**WHAT IS NEEDED**.
Leave out every picture and set down, exactly, the lines below from the one holding "The height and" up to and including the one holding "Task: Click the plus icon to add contact".

**MATERIAL PROVIDED**.
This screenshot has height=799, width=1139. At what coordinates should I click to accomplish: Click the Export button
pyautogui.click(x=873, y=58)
...
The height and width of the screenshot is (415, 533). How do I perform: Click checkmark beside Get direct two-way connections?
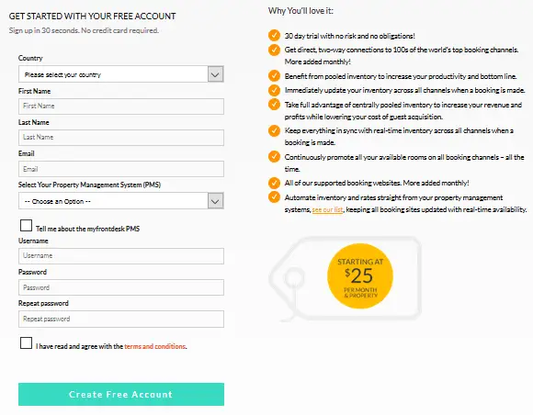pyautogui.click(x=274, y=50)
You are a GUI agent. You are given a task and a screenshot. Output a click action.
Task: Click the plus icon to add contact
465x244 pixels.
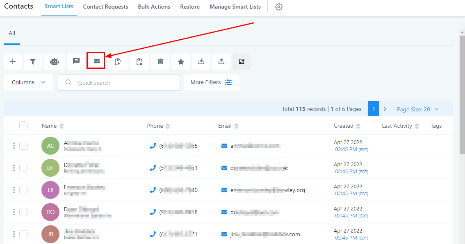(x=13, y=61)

**OUTPUT OF THE EXERCISE**.
The height and width of the screenshot is (415, 533). How do I perform: Click checkmark beside Get direct two-way connections?
pyautogui.click(x=274, y=50)
You are a GUI agent. You are given a task and a screenshot. Output a click action.
Task: Click the plus icon to add contact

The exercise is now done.